2.3 After installed, dd a file in the guest
# dd if=/dev/urandom of=/home/ftest bs=1M count=2048

2.4 shutdown the guest immediately after the dd finished

2.5 check the image
# qemu-img check iscsi://10.66.11.19/iqn.2018-07.com.example:t1/1
ERROR cluster 41455 refcount=0 reference=1
ERROR cluster 41456 refcount=0 reference=1
ERROR cluster 41457 refcount=0 reference=1
ERROR cluster 41458 refcount=0 reference=1
ERROR cluster 41459 refcount=0 reference=1
…...
…...
ERROR OFLAG_COPIED data cluster: l2_entry=80000000b5400000 refcount=0
ERROR OFLAG_COPIED data cluster: l2_entry=80000000b5410000 refcount=0
ERROR OFLAG_COPIED data cluster: l2_entry=80000000b5420000 refcount=0
ERROR OFLAG_COPIED data cluster: l2_entry=80000000b5430000 refcount=0
ERROR OFLAG_COPIED data cluster: l2_entry=80000000b5440000 refcount=0
9900 errors were found on the image.
Data may be corrupted, or further writes to the image may corrupt it.
46388/491520 = 9.44% allocated, 6.63% fragmented, 0.00% compressed clusters
Image end offset: 3041198080

2.6 repair the image
# qemu-img check -r all iscsi://10.66.11.19/iqn.2018-07.com.example:t1/1
ERROR cluster 41455 refcount=0 reference=1
ERROR cluster 41456 refcount=0 reference=1
ERROR cluster 41457 refcount=0 reference=1
ERROR cluster 41458 refcount=0 reference=1
ERROR cluster 41459 refcount=0 reference=1
……
…...
ERROR cluster 46401 refcount=0 reference=1
ERROR cluster 46402 refcount=0 reference=1
ERROR cluster 46403 refcount=0 reference=1
ERROR cluster 46404 refcount=0 reference=1
Rebuilding refcount structure
qemu-img: iSCSI WRITE10/16 failed at lba 62914688: SENSE KEY:ILLEGAL_REQUEST(5) ASCQ:LBA_OUT_OF_RANGE(0x2100)
ERROR writing refblock: No space left on device
qemu-img: Check failed: No space left on device

Comment 14 Ademar Reis 2020-02-05 22:45:44 UTC

QEMU has been recently split into sub-components and as a one-time operation to avoid breakage of tools, we are setting the QEMU sub-component of this BZ to "General". Please review and change the sub-component if necessary the next time you review this BZ. Thanks

Comment 19 RHEL Program Management 2021-02-15 07:31:33 UTC

After evaluating this issue, there are no plans to address it further or fix it in an upcoming release.  Therefore, it is being closed.  If plans change such that this issue will be fixed in an upcoming release, then the bug can be reopened.

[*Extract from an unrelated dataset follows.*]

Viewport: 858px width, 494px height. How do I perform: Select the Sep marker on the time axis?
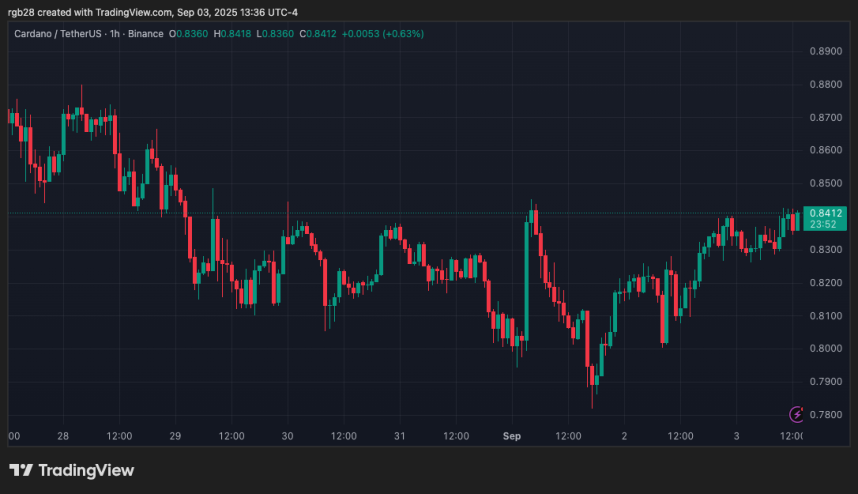tap(512, 436)
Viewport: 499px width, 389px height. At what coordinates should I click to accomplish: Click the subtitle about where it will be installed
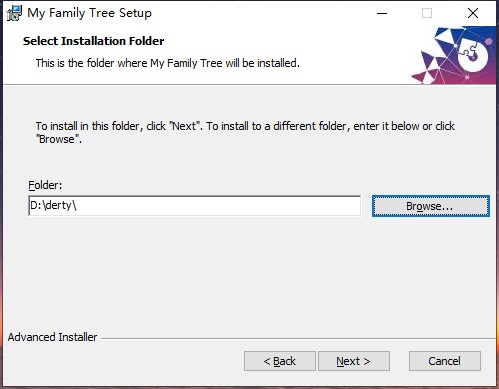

Comment 40 Vincent S. Cojot 2022-03-28 20:36:58 UTC

Opened https://gitlab.com/qemu-project/qemu/-/issues/941

Comment 41 Vincent S. Cojot 2022-03-28 22:29:17 UTC

I've found a small VM with a qcow2 that needs fixing:

[root@w6017qarhv05 ~]# qemu-img check /dev/dm-36
ERROR cluster 1132682 refcount=0 reference=1
ERROR OFLAG_COPIED data cluster: l2_entry=80000011488a0000 refcount=0

2 errors were found on the image.
Data may be corrupted, or further writes to the image may corrupt it.
1132497/1310720 = 86.40% allocated, 0.20% fragmented, 0.00% compressed clusters
Image end offset: 74231513088

[root@w6017qarhv05 ~]# qemu-img info /dev/dm-36
image: /dev/dm-36
file format: qcow2
virtual size: 80 GiB (85899345920 bytes)
disk size: 0 B
cluster_size: 65536
Format specific information:
    compat: 1.1
    compression type: zlib
    lazy refcounts: true
    refcount bits: 16
    corrupt: false
    extended l2: false
[root@w6017qarhv05 ~]# qemu-img check -r all /dev/dm-36
ERROR cluster 1132682 refcount=0 reference=1
Rebuilding refcount structure
ERROR writing refblock: No space left on device
qemu-img: Check failed: No space left on device

I am currently dumping that LV to a file and will see if it repairs fine when in a filesystem
[root@w6017qarhv05 ~]# dd if=/dev/dm-36 of=dm36.qcow2 bs=1024k

Comment 42 Vincent S. Cojot 2022-03-28 22:44:44 UTC

[root@w6017qarhv05 ~]# dd if=/dev/dm-36 of=dm36.qcow2 bs=1024k
90112+0 records in
90112+0 records out
94489280512 bytes (94 GB, 88 GiB) copied, 432.391 s, 219 MB/s
[root@w6017qarhv05 ~]# qemu-img check dm36.qcow2
ERROR cluster 1132682 refcount=0 reference=1
ERROR OFLAG_COPIED data cluster: l2_entry=80000011488a0000 refcount=0

2 errors were found on the image.
Data may be corrupted, or further writes to the image may corrupt it.
1132497/1310720 = 86.40% allocated, 0.20% fragmented, 0.00% compressed clusters
Image end offset: 74231513088
[root@w6017qarhv05 ~]# qemu-img check -r all dm36.qcow2.orig
ERROR cluster 1132682 refcount=0 reference=1
Rebuilding refcount structure
Repairing cluster 1 refcount=1 reference=0
Repairing cluster 2 refcount=1 reference=0
Repairing cluster 32785 refcount=1 reference=0
Repairing cluster 65537 refcount=1 reference=0
Repairing cluster 98304 refcount=1 reference=0
[....]
Repairing cluster 1114127 refcount=1 reference=0
The following inconsistencies were found and repaired:

    0 leaked clusters  
    1 corruptions

Double checking the fixed image now...
No errors were found on the image.
1132497/1310720 = 86.40% allocated, 0.20% fragmented, 0.00% compressed clusters
Image end offset: 94489411584

Comment 43 Vincent S. Cojot 2022-03-28 22:46:01 UTC

It's the same data stream but in the second case, then qemu-img was able to repair the structure

[root@w6017qarhv05 ~]# qemu-img check -r all dm36.qcow2
No errors were found on the image.
1132497/1310720 = 86.40% allocated, 0.20% fragmented, 0.00% compressed clusters
Image end offset: 94489411584

Comment 47 Hanna Czenczek 2022-03-29 09:00:27 UTC

Hi,

I’ve sent a series last year to fix this, but didn’t get much feedback, so it fizzled out.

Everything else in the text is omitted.